Critique REVENANCE

REVENANCE est un espace vrml, une œuvre en ligne immersive en 3D, qui a été réalisée pendant le mois de juillet 2000 au C3 (Centre pour la Culture et la Communication, Budapest) avec l'aide du CICV (Centre International sur la Création Vidéo) et de l'AFFA (Association Française de l’Action Artistique) et présentée à la Biennale d’Art Contemporain de Montréal. Le site est le fruit de la collaboration de Grégory Chatonsky et de Reynald Drouhin. Depuis 1989, Grégory Chatonsky est l’auteur de nombreuses vidéos, installations vidéo, cd-rom, et maintenant de sites. Il est le fondateur de la plateforme incident.net, d’où on peut consulter de nombreuses œuvres en ligne de différents artistes associés aux expérimentations du multimédias. Sa dernière œuvre s’intitule « Se touche toi », réalisé au Fresnoy où il a été professeur, elle était en présentation en septembre dernier au festival Emergences 2004. Drouhin quant à lui est l’auteur de nombreux projets pour le web, et il est membre d’incident.net. Sa dernière œuvre s’intitule BetaGirl (présenté en décembre au festival Acces, www.acces-s.org).
Revenances
est une réflexion spatio-temporelle sur la mort. Ce site met en scène un esprit perdu dans les limbes, un espace interstitiel lieu d’errance des non vivants. Serait-ce l’autopsie d’un disque dur, retraçant l’expérimentation du téléchargement d’un esprit qui aurait mal tourné, le corps séparé à jamais de ce dernier? Une NDE participative (Near Death Expérience) ? Pour Chatonsky, « C'est l'histoire d'un homme qui rejoint le monde des morts. Il entend une voix, celle d'une femme. Cette femme raconte la mort de cet homme et leur séparation ».
Revenances
c’est un espace tridimensionnel, maelström noir, dans lequel est placé une structure architecturale à multi niveaux : un donjon infini. Dans cette simulation, les pièces ne sont soulignées que par les contours squelettiques du bâti en fil de fer. Après s’être familiarisé à la navigation (avec la souris ou le clavier), il apparaît à nos yeux un avatar. C’est le fantôme d’une jeune femme qui par moment se dédouble, elle entonne de sa voix blanche en anglais et en français un étrange monologue litanique fait de questions et d’affirmations existentielles sur le devenir de soi et de nous-même. Ne serait-ce pas vous, tout compte fait, à qui elle s’adresse ? Pour seule réponse, autre que nos propres pensées réflexives face à cette étrangeté… une ambiance sonore pesante aux échos lointains d’outre monde et entrecoupée de silence. Pour précision, les textes sont inspirés de Jacques Derrida dans son livre intitulé Spectre de Marx.

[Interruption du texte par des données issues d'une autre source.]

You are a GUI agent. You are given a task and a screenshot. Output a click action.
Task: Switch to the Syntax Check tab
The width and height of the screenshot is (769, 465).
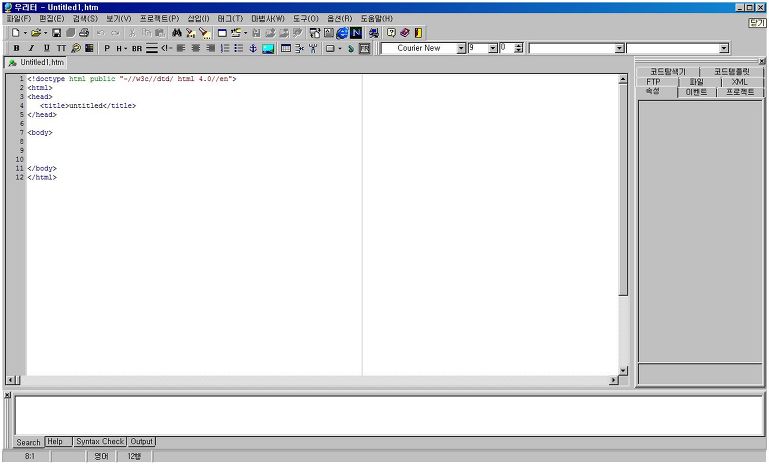pyautogui.click(x=99, y=441)
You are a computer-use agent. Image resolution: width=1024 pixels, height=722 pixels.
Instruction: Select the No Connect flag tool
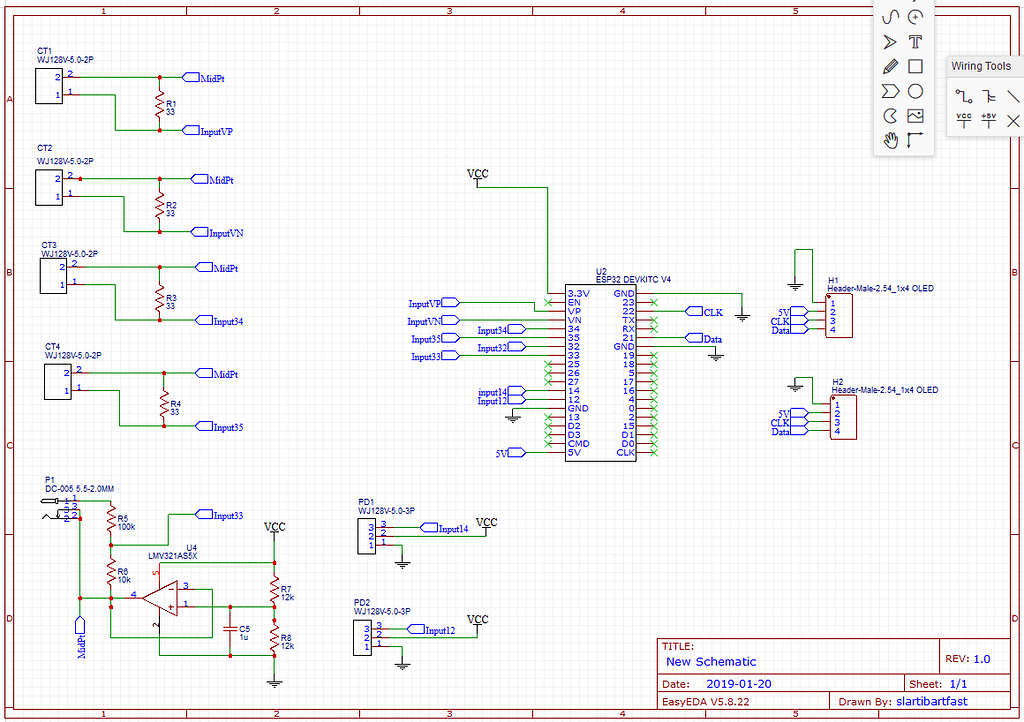tap(1013, 120)
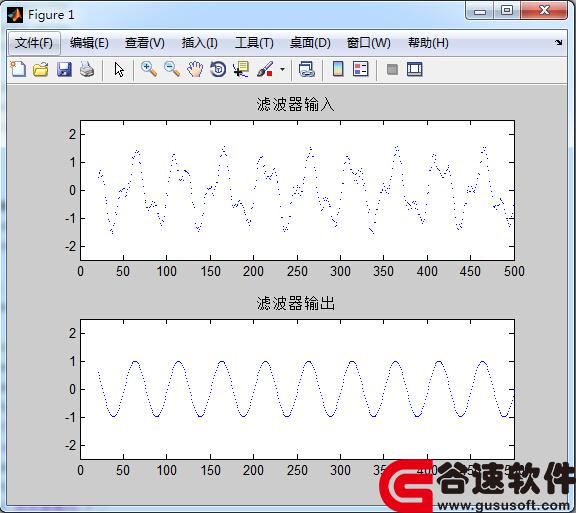Insert a colorbar using the toolbar icon
This screenshot has height=513, width=576.
pyautogui.click(x=338, y=69)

Le ghost de l’homme ou âme damnée n’a d’autre solution que d’explorer ce lieu paranormal, accompagné de l’image schizo virtuelle de la femme. Le contact de la chaise et du lit ou le passage d’une porte, les seules mobiliers qui prouvent encore qu’il aurait eu un corps, font surgir des flashs back, des rêves sensoriels : des caresses, une bouffée de cigarette… ; des visions cauchemardesques, des voyages : bâtiments détruits de la Commune de Paris, des visages, la neige d’un écran de tv… Tout corps devient spectre (caméra infrarouge) et serait un fragment mémoriel d’une humanité désormais oubliée. En épilogue, « Exit the ghost », tel Orphée nous quittons les enfers et réintégrons notre corps symbolisé par une main cramponnée à sa souris.
Revenances
est une expérience mystique et philosophique du « téléchargement » de l’esprit dans la matrice, tel que Hans Moravec et Marvin Minsky l’ont prophétisé au début de la cyberculture. Ce site, certes un peu ancien (2000), emploie un procédé technique malheureusement peu employé (3D), une initiative trop rare.